Of course, it’s only a reality show. In the big scheme of things you can make the argument that it means little. That’s entertainment, as they say. True, the voting did have a political aspect to it as well as a lot of herd mentality. You like this person (Sarah Palin) and you like everything associated with her. She’s the person of the moment saying things that resonate with a lot of people. So, associate her name with something, and it gains stature. Make it her daughter and you’ve got a surefire winner. But, does it all really matter?
Actually, yes. Mostly on a larger canvas. First of all, Bristol Palin isn’t Sarah Palin, but that’s what a lot of the show’s voters saw. That wasn’t Bristol dancing up there; it was Sarah and the Tea-Partiers, and the idea of changing America. But it’s not a good idea to mix things up like that. That gets you in trouble. Sometimes it depletes your wallet while in the case of DWS it degraded the idea of excellence. The dancing didn’t matter; the image did.
In a way, the whole exercise cut the legs out from what tea-partiers and country-changers want. They want a strong country, one led by reliable and responsible people, a place where the best rise to lead and help all of us. They want freedom and fiscal responsibility, no more underhanded stuff. If things don’t work they believe they should fail, they’ll get better that way. Well, by voting for an image they managed to shove aside people who were better (could you watch Brandy and Bristol and not see the difference?). They subsidized something. They created their own earmark, their own bridge to nowhere.
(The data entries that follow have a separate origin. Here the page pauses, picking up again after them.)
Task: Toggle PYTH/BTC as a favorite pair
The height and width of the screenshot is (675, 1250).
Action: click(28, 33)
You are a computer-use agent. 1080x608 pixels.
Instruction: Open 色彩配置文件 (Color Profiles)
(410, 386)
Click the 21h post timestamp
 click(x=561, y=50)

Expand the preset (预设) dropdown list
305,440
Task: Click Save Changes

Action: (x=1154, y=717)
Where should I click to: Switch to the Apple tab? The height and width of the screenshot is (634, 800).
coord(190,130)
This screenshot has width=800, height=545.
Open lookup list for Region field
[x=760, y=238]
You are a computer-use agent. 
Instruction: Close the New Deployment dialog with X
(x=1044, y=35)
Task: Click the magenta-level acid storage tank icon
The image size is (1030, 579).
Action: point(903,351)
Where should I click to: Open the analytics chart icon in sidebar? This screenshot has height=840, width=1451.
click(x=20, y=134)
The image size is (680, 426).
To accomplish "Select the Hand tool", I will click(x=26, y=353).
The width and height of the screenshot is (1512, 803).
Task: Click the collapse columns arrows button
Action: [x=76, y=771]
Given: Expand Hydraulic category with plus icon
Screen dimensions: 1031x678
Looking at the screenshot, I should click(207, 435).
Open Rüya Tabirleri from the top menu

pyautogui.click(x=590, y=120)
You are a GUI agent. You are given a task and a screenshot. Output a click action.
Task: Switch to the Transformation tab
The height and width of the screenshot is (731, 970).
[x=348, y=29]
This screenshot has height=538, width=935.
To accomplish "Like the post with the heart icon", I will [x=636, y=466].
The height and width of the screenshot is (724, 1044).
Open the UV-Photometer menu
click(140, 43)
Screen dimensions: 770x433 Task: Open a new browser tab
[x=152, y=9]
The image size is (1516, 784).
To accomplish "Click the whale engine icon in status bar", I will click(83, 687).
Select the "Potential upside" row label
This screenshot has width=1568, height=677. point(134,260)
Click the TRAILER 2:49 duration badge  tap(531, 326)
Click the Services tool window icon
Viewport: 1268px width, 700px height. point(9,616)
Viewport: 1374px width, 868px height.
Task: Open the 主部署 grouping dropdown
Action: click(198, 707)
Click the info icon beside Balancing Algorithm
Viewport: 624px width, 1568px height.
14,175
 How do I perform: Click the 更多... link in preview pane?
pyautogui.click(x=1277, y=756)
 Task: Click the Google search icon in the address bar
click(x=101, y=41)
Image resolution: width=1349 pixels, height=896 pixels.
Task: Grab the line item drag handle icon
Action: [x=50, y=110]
In deciding Bristol should advance they replaced critical thinking and viewing with a mother who is a supreme quipster. For all their talk of individuality, the voters for Bristol became lemmings mindlessly moving forward (but thoughtfully in the sense of pushing their cause). But that leaves a small death behind. The integrity of DWS matters little in the big scheme of things, but a lot of little integrities can lead to something substantial.
Ok, Bristol did work hard and got a little better. Fine. She gets credit for that. Trying something, another credit. But the demerits (not necessarily for her) fall heavily on those engaged in herd mentality chasing an image.
There’s a painting by Magritte that everyone should know about. It’s a painting of a pipe, one of those backwards S-shaped ones, like you see in Germany. Beneath the picture is written (it’s in French) This is Not a Pipe. And it’s not. It’s a picture of a pipe. It’s an image of a pipe. You can’t smoke it. It’s not a real object. It tells us that we must beware of only the image and must take care to see the reality.
That’s what happened with Bristol Palin. Voters saw the image, the image of Sarah Palin and her easily understood quips and narrow world view not the reality of Bristol.